WORK REQUIRED:
Nothing in the entries may be dropped: restate them word for word.

○ ○ ○

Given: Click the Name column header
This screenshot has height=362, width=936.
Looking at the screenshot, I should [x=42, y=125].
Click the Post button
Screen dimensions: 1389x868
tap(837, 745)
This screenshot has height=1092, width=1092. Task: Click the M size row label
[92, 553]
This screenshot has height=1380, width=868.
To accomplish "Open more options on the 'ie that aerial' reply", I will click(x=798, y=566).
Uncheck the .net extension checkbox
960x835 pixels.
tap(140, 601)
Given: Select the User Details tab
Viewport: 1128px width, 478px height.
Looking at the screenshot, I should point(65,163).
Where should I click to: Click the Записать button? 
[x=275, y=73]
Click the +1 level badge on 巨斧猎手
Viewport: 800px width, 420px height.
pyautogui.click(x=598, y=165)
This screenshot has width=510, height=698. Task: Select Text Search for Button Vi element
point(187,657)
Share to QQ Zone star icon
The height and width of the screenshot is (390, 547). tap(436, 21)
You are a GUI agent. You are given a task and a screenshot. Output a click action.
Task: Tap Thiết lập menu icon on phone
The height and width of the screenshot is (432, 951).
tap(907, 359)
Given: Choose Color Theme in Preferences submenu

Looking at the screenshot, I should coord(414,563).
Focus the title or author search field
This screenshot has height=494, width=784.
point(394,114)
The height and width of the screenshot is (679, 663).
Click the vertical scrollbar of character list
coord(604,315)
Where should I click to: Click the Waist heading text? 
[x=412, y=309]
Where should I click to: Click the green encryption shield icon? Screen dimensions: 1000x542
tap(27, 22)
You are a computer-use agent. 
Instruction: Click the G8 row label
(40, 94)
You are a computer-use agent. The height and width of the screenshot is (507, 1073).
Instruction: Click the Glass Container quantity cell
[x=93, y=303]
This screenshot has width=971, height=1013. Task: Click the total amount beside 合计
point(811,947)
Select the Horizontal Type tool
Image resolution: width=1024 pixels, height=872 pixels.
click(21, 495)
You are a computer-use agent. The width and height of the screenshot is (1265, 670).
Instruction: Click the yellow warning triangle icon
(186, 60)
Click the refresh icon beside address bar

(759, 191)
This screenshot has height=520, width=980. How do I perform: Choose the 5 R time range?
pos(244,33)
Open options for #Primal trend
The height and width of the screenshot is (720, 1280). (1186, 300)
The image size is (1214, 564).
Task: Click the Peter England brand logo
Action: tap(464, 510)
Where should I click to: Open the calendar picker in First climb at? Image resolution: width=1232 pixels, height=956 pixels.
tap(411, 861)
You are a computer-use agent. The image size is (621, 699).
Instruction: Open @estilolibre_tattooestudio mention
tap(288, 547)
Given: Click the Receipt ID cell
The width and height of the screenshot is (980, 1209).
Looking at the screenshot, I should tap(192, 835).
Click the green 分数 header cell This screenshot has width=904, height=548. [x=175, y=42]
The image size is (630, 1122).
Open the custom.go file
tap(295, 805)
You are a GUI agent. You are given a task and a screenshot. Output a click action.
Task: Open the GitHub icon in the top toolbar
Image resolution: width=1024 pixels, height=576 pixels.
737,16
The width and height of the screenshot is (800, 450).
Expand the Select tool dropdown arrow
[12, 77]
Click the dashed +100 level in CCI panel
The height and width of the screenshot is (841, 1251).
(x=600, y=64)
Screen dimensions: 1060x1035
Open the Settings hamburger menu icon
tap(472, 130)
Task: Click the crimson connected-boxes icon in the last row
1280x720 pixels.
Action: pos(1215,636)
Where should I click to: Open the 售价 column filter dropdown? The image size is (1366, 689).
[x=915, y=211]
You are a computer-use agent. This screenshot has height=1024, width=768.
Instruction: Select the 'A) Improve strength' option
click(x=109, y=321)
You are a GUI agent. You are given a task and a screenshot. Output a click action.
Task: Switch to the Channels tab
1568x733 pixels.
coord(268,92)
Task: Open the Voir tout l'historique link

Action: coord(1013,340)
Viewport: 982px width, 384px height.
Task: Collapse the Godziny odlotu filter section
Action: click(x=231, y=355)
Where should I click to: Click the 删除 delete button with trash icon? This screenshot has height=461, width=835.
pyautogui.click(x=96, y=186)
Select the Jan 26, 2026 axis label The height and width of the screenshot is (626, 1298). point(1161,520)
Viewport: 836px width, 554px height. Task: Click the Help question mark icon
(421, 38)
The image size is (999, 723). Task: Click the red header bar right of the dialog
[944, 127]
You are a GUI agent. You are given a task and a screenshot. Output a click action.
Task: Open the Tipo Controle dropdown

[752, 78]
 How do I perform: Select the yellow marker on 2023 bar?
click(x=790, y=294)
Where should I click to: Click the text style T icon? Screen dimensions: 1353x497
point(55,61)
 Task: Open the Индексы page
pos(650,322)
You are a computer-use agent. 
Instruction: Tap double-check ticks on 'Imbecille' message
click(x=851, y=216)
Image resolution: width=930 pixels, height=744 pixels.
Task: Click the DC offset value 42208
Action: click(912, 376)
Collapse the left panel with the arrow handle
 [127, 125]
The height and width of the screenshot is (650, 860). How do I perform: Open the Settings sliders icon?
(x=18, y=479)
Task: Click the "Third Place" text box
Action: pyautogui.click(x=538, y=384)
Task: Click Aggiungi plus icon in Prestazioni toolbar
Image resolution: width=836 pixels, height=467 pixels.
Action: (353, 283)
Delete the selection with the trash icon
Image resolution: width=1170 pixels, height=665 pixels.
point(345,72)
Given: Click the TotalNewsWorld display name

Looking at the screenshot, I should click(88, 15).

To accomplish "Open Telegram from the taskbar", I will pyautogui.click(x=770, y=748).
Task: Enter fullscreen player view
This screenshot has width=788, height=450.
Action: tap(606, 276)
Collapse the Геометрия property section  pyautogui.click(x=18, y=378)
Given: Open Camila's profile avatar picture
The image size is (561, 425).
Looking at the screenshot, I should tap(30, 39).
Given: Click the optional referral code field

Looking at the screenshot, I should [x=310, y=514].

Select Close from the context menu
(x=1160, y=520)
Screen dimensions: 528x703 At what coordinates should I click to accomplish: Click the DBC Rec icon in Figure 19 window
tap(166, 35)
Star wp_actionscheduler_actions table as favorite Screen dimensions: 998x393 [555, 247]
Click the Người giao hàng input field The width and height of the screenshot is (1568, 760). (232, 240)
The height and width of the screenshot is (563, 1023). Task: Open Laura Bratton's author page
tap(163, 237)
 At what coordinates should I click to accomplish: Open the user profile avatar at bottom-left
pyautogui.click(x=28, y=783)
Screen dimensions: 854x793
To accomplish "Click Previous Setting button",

○ ○ ○

FINISHED TASK:
Given: Click the Name column header
This screenshot has height=362, width=936.
Looking at the screenshot, I should [x=42, y=125].
Click the Post button
Screen dimensions: 1389x868
tap(837, 745)
This screenshot has height=1092, width=1092. Task: Click the M size row label
[92, 553]
This screenshot has height=1380, width=868.
To accomplish "Open more options on the 'ie that aerial' reply", I will click(x=798, y=566).
Uncheck the .net extension checkbox
960x835 pixels.
tap(140, 601)
Given: Select the User Details tab
Viewport: 1128px width, 478px height.
Looking at the screenshot, I should point(65,163).
Where should I click to: Click the Записать button? 
[x=275, y=73]
Click the +1 level badge on 巨斧猎手
Viewport: 800px width, 420px height.
pyautogui.click(x=598, y=165)
This screenshot has width=510, height=698. Task: Select Text Search for Button Vi element
point(187,657)
Share to QQ Zone star icon
The height and width of the screenshot is (390, 547). tap(436, 21)
You are a GUI agent. You are given a task and a screenshot. Output a click action.
Task: Tap Thiết lập menu icon on phone
The height and width of the screenshot is (432, 951).
tap(907, 359)
Given: Choose Color Theme in Preferences submenu

Looking at the screenshot, I should coord(414,563).
Focus the title or author search field
This screenshot has height=494, width=784.
point(394,114)
The height and width of the screenshot is (679, 663).
Click the vertical scrollbar of character list
coord(604,315)
Where should I click to: Click the Waist heading text? 
[x=412, y=309]
Where should I click to: Click the green encryption shield icon? Screen dimensions: 1000x542
tap(27, 22)
You are a computer-use agent. 
Instruction: Click the G8 row label
(40, 94)
You are a computer-use agent. The height and width of the screenshot is (507, 1073).
Instruction: Click the Glass Container quantity cell
[x=93, y=303]
This screenshot has width=971, height=1013. Task: Click the total amount beside 合计
point(811,947)
Select the Horizontal Type tool
Image resolution: width=1024 pixels, height=872 pixels.
click(21, 495)
You are a computer-use agent. The width and height of the screenshot is (1265, 670).
Instruction: Click the yellow warning triangle icon
(186, 60)
Click the refresh icon beside address bar

(759, 191)
This screenshot has height=520, width=980. How do I perform: Choose the 5 R time range?
pos(244,33)
Open options for #Primal trend
The height and width of the screenshot is (720, 1280). (1186, 300)
The image size is (1214, 564).
Task: Click the Peter England brand logo
Action: tap(464, 510)
Where should I click to: Open the calendar picker in First climb at? Image resolution: width=1232 pixels, height=956 pixels.
tap(411, 861)
You are a computer-use agent. The image size is (621, 699).
Instruction: Open @estilolibre_tattooestudio mention
tap(288, 547)
Given: Click the Receipt ID cell
The width and height of the screenshot is (980, 1209).
Looking at the screenshot, I should tap(192, 835).
Click the green 分数 header cell This screenshot has width=904, height=548. [x=175, y=42]
The image size is (630, 1122).
Open the custom.go file
tap(295, 805)
You are a GUI agent. You are given a task and a screenshot. Output a click action.
Task: Open the GitHub icon in the top toolbar
Image resolution: width=1024 pixels, height=576 pixels.
737,16
The width and height of the screenshot is (800, 450).
Expand the Select tool dropdown arrow
[12, 77]
Click the dashed +100 level in CCI panel
The height and width of the screenshot is (841, 1251).
(x=600, y=64)
Screen dimensions: 1060x1035
Open the Settings hamburger menu icon
tap(472, 130)
Task: Click the crimson connected-boxes icon in the last row
1280x720 pixels.
Action: pos(1215,636)
Where should I click to: Open the 售价 column filter dropdown? The image size is (1366, 689).
[x=915, y=211]
You are a computer-use agent. This screenshot has height=1024, width=768.
Instruction: Select the 'A) Improve strength' option
click(x=109, y=321)
You are a GUI agent. You are given a task and a screenshot. Output a click action.
Task: Switch to the Channels tab
1568x733 pixels.
coord(268,92)
Task: Open the Voir tout l'historique link

Action: coord(1013,340)
Viewport: 982px width, 384px height.
Task: Collapse the Godziny odlotu filter section
Action: click(x=231, y=355)
Where should I click to: Click the 删除 delete button with trash icon? This screenshot has height=461, width=835.
pyautogui.click(x=96, y=186)
Select the Jan 26, 2026 axis label The height and width of the screenshot is (626, 1298). point(1161,520)
Viewport: 836px width, 554px height. Task: Click the Help question mark icon
(421, 38)
The image size is (999, 723). Task: Click the red header bar right of the dialog
[944, 127]
You are a GUI agent. You are given a task and a screenshot. Output a click action.
Task: Open the Tipo Controle dropdown

[752, 78]
 How do I perform: Select the yellow marker on 2023 bar?
click(x=790, y=294)
Where should I click to: Click the text style T icon? Screen dimensions: 1353x497
point(55,61)
 Task: Open the Индексы page
pos(650,322)
You are a computer-use agent. 
Instruction: Tap double-check ticks on 'Imbecille' message
click(x=851, y=216)
Image resolution: width=930 pixels, height=744 pixels.
Task: Click the DC offset value 42208
Action: click(912, 376)
Collapse the left panel with the arrow handle
 [127, 125]
The height and width of the screenshot is (650, 860). How do I perform: Open the Settings sliders icon?
(x=18, y=479)
Task: Click the "Third Place" text box
Action: pyautogui.click(x=538, y=384)
Task: Click Aggiungi plus icon in Prestazioni toolbar
Image resolution: width=836 pixels, height=467 pixels.
Action: (353, 283)
Delete the selection with the trash icon
Image resolution: width=1170 pixels, height=665 pixels.
point(345,72)
Given: Click the TotalNewsWorld display name

Looking at the screenshot, I should click(88, 15).

To accomplish "Open Telegram from the taskbar", I will pyautogui.click(x=770, y=748).
Task: Enter fullscreen player view
This screenshot has width=788, height=450.
Action: tap(606, 276)
Collapse the Геометрия property section  pyautogui.click(x=18, y=378)
Given: Open Camila's profile avatar picture
The image size is (561, 425).
Looking at the screenshot, I should tap(30, 39).
Given: Click the optional referral code field

Looking at the screenshot, I should [x=310, y=514].

Select Close from the context menu
(x=1160, y=520)
Screen dimensions: 528x703 At what coordinates should I click to accomplish: Click the DBC Rec icon in Figure 19 window
tap(166, 35)
Star wp_actionscheduler_actions table as favorite Screen dimensions: 998x393 [555, 247]
Click the Người giao hàng input field The width and height of the screenshot is (1568, 760). (232, 240)
The height and width of the screenshot is (563, 1023). Task: Open Laura Bratton's author page
tap(163, 237)
 At what coordinates should I click to accomplish: Open the user profile avatar at bottom-left
pyautogui.click(x=28, y=783)
Screen dimensions: 854x793
To accomplish "Click Previous Setting button",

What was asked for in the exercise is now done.